Saved data entries
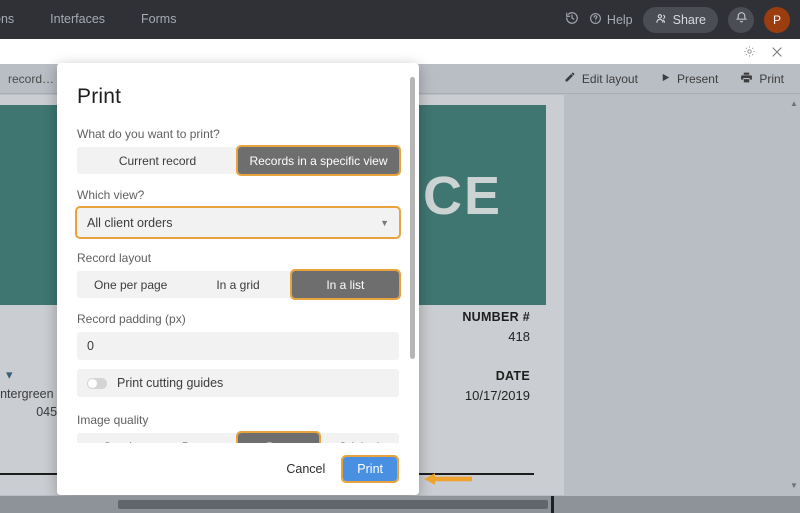  Describe the element at coordinates (772, 78) in the screenshot. I see `print-label: Print` at that location.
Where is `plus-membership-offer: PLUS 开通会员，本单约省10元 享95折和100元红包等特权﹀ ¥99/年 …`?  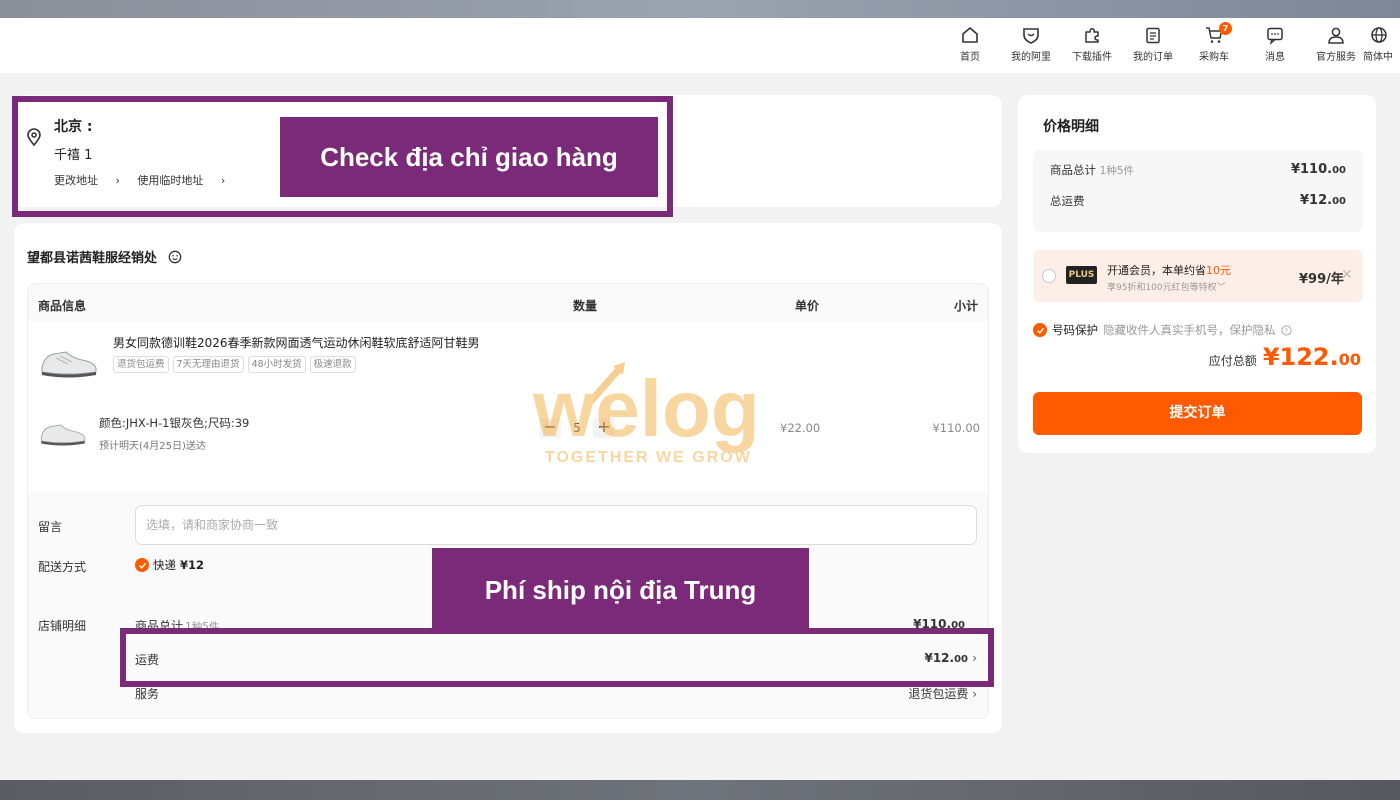 plus-membership-offer: PLUS 开通会员，本单约省10元 享95折和100元红包等特权﹀ ¥99/年 … is located at coordinates (1198, 276).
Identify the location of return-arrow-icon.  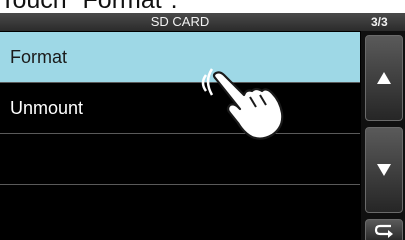
(384, 231).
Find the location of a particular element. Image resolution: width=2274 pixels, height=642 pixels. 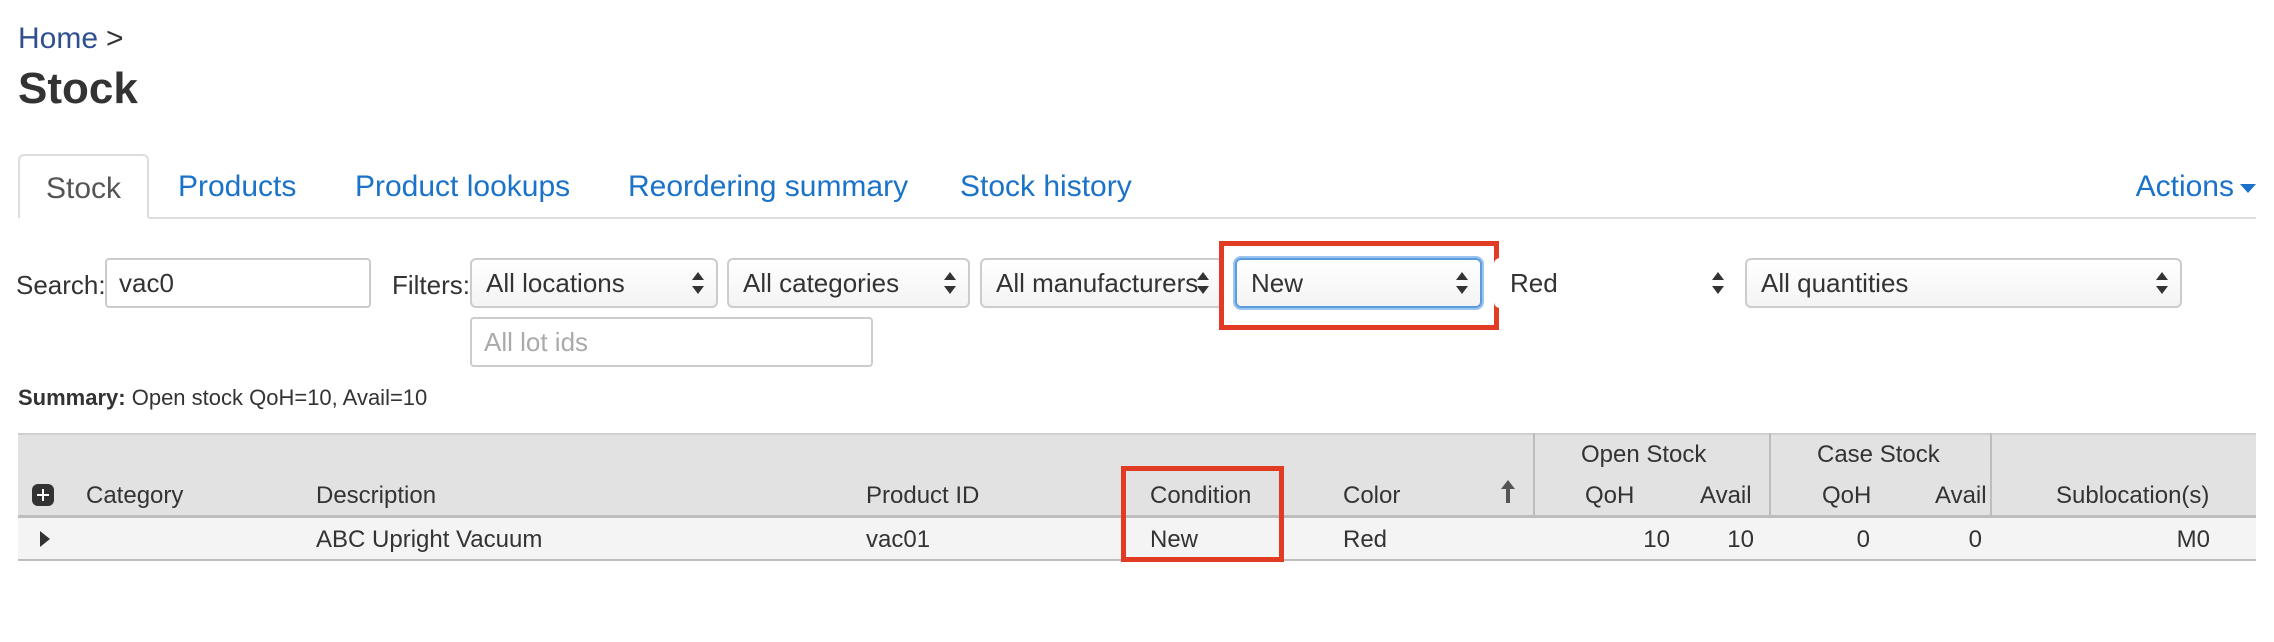

location-select: All locations is located at coordinates (594, 283).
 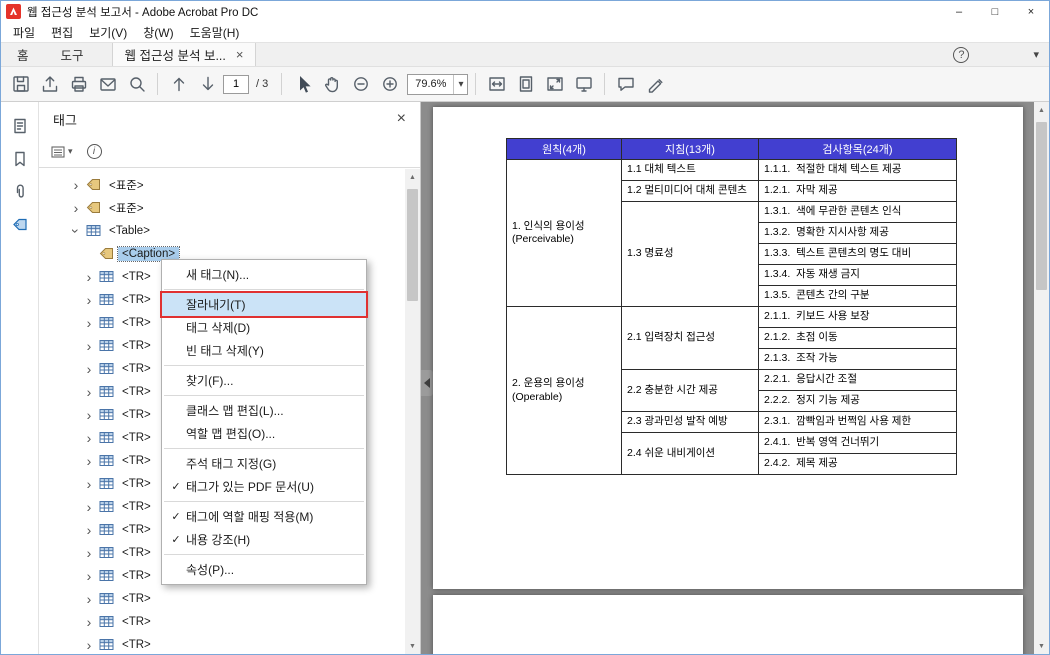 I want to click on menubar-item: 창(W), so click(x=158, y=32).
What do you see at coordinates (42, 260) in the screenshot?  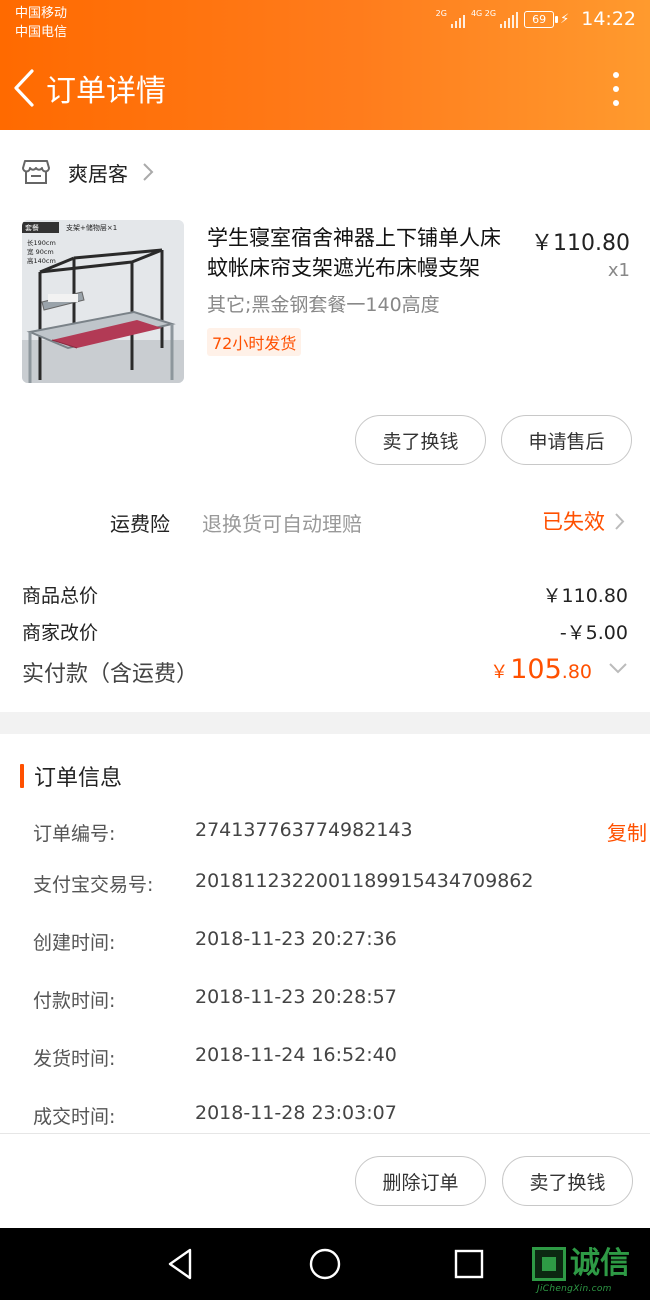 I see `image-label-height: 高140cm` at bounding box center [42, 260].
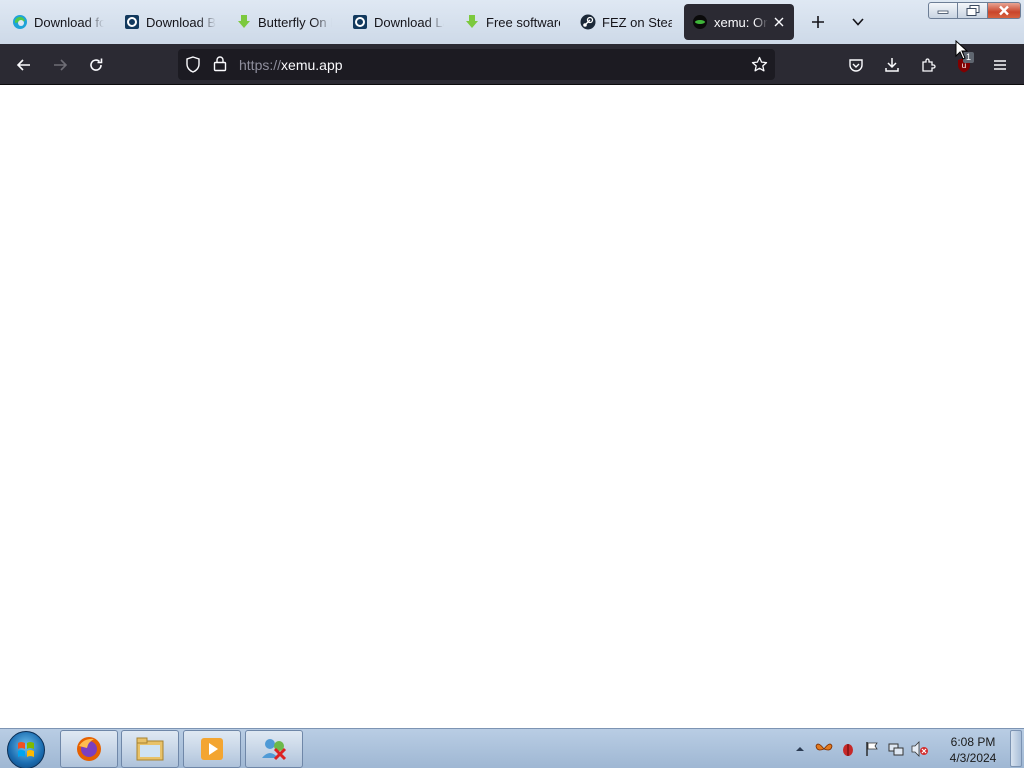 The height and width of the screenshot is (768, 1024). I want to click on bug-tray-icon, so click(848, 749).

→ **EXERCISE REQUIREMENTS**
Edit the lines starting with the line containing "Identify the location of return-arrow-icon." and going on through the line containing "location-select: All locations", replacing "particular" with "specific" and keeping everything else unchanged. Leave the pictures out of your answer.

→ **SOLUTION**
Identify the location of return-arrow-icon.  
(384, 231).
Find the location of a specific element. Image resolution: width=2274 pixels, height=642 pixels. 

location-select: All locations is located at coordinates (594, 283).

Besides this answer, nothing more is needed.